Even despite a delayed summer in much of the Western states, the sweltering temperatures in other markets kept cooling systems humming, breaking, or in dire need of replacement with more efficient, cheaper to run new systems. The 2010 general economic climate is much improved from 2009 with consumer spending and household cash both up considerably (however 2010 did pale in comparison to most post-recession recovery years).

Finally, 2010 will end up being a record-setting year for energy efficiency incentive funding. The $1,500 federal tax credits have not stood alone this year. Most states included high-efficiency HVAC systems in their State Energy Efficient Appliance Rebate Programs.

If there were ever a time to see large volumes of system replacements, this should have been the year. However, through July with most HVAC distributors confirming more aggressive-than-usual inventory strategies this year, residential a/c and heat pump unitary shipments failed to exceed 4 million.

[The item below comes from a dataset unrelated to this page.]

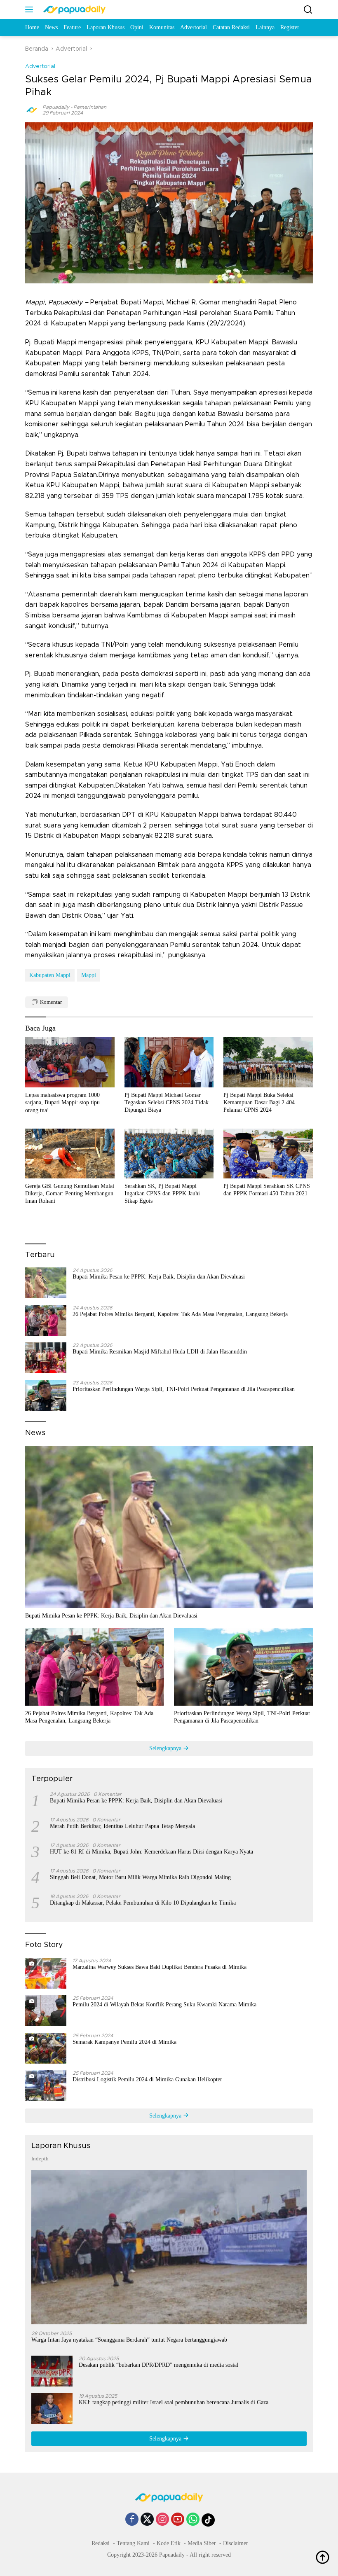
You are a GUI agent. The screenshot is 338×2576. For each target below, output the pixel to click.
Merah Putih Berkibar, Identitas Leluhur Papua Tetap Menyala (122, 1826)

• The mix of high-efficiency units has improved, but by how much and for how long? The industry’s strong sales in 2010 with only moderate improvement in unitary shipments indicate two trends that undermine confidence in our industry’s long-term recovery prognosis.

About 27 percent of U.S. unitary a/c and heat pump shipments were higher than 13 SEER. HARDI estimates 2010’s cooling equipment shipments will far exceed 30 percent, perhaps near 40 percent greater than 13 SEER. This positive trend has been great for gross revenues and margins, but the lack of unitary volume spikes indicates continuing high rates of repairs.

There are many reasons to believe that absent a well-advertised, well-marketed $1,500 incentive to reach higher than the bare minimum, 2011’s product mix and unitary sales volumes could look much more 2009-ish than 2006-ish as JP Morgan and some OEMs have forecasted. This may not be felt as much on the heating side, but central a/c and heat pump unitary sales of greater than 13 SEER systems could easily dip into the low 20 percent range or worse without the federal tax credits in 2011.

• If 25c is not extended in 2010, it may not get extended for some time. The fall legislative calendar is a mess and the mid-term elections aren’t helping, however there will be lame-duck activity before the end of this year’s session. If 25c extension does not get done this year, the 2010 “extenders” bill is the next best chance, but that could easily extend into the second quarter of 2011, if at all.

It is important not to underestimate the cost of a three-plus month delay in the 25c’s extension. Manufacturers and distributors are preparing now for 2011 but don’t know what to produce, stock, or market at this point. Contractors are thinking about advertising and marketing campaigns for the 2011 heating season, and planning for the 2011 cooling season, but are those ads going to say “claim your $1,500 extended tax credit” or something else? How much 2011 business might get pulled into 2010 as homeowners scramble to take advantage of the expiring tax credit (when the child tax credit was increased, delivery rooms saw a spike in late December labor inducements)? If the credits are eventually extended sometime in 2011, how long will it take for manufacturers to adjust their production, and distributors to adjust their inventories?

No one in the HVAC industry should see any of these three scenarios as positive for 2011. They can all be avoided by giving Congress no other choice but to renew these credits this year.